WHAT NEEDS TO BE DONE
Provide the number of lines below containing the word "agent", without any other words.

Start of SUPPLIED RECORDS

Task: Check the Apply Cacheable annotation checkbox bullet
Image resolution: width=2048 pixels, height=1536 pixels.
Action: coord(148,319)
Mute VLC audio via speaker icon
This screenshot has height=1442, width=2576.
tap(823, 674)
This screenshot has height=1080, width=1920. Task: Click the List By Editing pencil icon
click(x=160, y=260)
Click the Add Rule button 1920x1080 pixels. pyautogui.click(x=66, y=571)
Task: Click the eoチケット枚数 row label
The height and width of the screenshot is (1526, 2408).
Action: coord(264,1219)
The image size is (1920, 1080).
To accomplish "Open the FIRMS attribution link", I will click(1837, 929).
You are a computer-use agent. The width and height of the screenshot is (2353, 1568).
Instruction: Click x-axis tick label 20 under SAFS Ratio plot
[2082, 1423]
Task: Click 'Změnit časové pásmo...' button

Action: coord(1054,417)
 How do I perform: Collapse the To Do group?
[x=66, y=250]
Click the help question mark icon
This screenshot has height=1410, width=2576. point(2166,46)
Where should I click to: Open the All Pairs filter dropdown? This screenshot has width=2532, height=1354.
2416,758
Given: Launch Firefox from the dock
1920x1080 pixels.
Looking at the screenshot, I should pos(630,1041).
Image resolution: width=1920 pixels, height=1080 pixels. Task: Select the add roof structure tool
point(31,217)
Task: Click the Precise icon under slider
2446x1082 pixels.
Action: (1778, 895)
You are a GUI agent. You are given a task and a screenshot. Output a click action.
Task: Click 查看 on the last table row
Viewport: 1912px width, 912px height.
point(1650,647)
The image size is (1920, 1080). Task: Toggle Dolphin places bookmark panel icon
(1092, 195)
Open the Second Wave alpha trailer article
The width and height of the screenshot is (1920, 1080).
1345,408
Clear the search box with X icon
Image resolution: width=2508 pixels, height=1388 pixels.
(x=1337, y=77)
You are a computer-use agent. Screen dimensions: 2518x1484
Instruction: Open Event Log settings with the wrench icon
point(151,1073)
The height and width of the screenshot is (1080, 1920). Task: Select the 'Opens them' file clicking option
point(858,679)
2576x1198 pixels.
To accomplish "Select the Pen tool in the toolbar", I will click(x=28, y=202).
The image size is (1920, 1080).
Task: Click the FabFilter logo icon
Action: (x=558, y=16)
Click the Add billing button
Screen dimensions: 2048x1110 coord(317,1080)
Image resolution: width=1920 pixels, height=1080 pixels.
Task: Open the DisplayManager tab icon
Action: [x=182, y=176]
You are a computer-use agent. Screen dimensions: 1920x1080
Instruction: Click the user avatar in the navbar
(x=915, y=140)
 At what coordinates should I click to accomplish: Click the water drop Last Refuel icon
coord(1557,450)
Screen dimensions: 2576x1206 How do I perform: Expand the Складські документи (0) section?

End of SUPPLIED RECORDS

REPLY TO THE TASK
4